→ **WORK INSTRUCTION**
Search the lines of the records for the word "height", and copy every line that has it.

------ DATA SUPPLIED ------

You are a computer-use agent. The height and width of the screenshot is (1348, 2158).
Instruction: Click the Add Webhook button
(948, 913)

------
------ DATA SUPPLIED ------

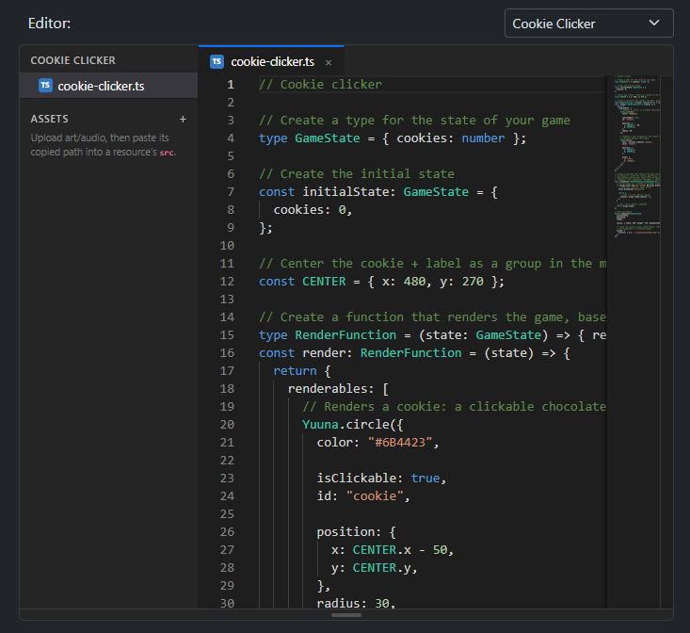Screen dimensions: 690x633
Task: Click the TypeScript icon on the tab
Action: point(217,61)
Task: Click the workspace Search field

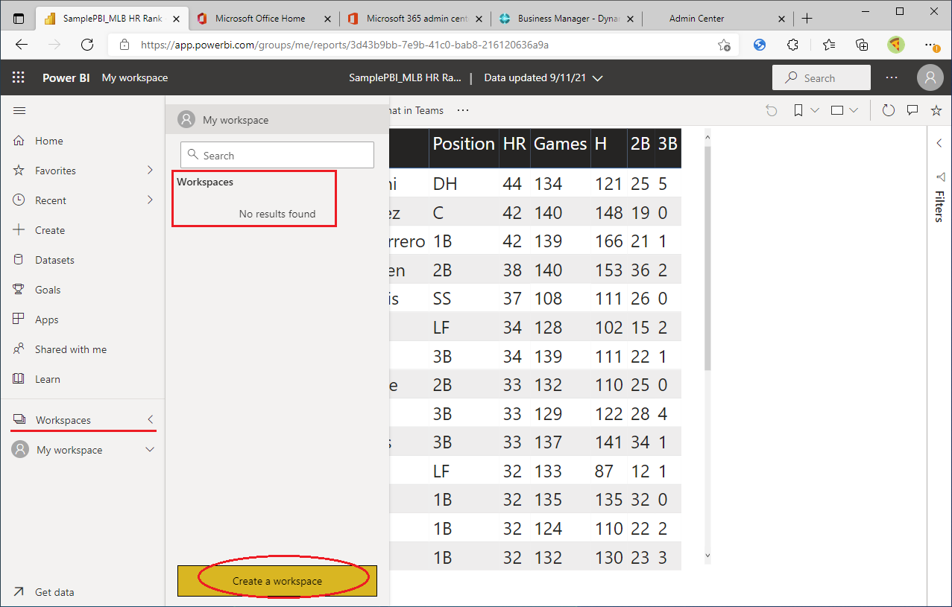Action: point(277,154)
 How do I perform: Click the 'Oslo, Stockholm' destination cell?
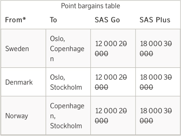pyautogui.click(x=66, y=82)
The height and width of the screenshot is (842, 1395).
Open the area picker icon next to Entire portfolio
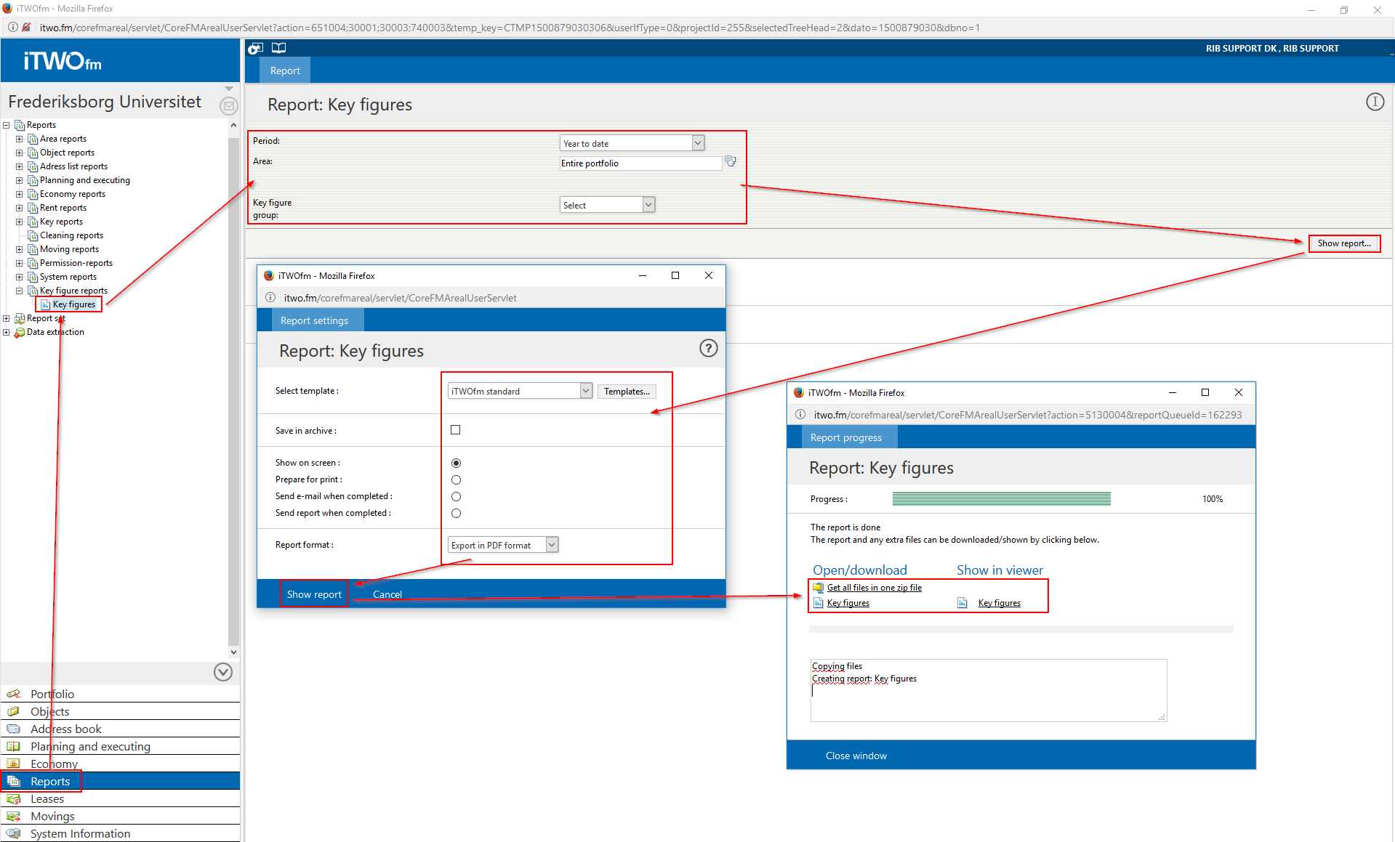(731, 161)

------

→ **EXERCISE OUTPUT**
You are a computer-use agent. The height and width of the screenshot is (1348, 2158).
The height and width of the screenshot is (842, 1395).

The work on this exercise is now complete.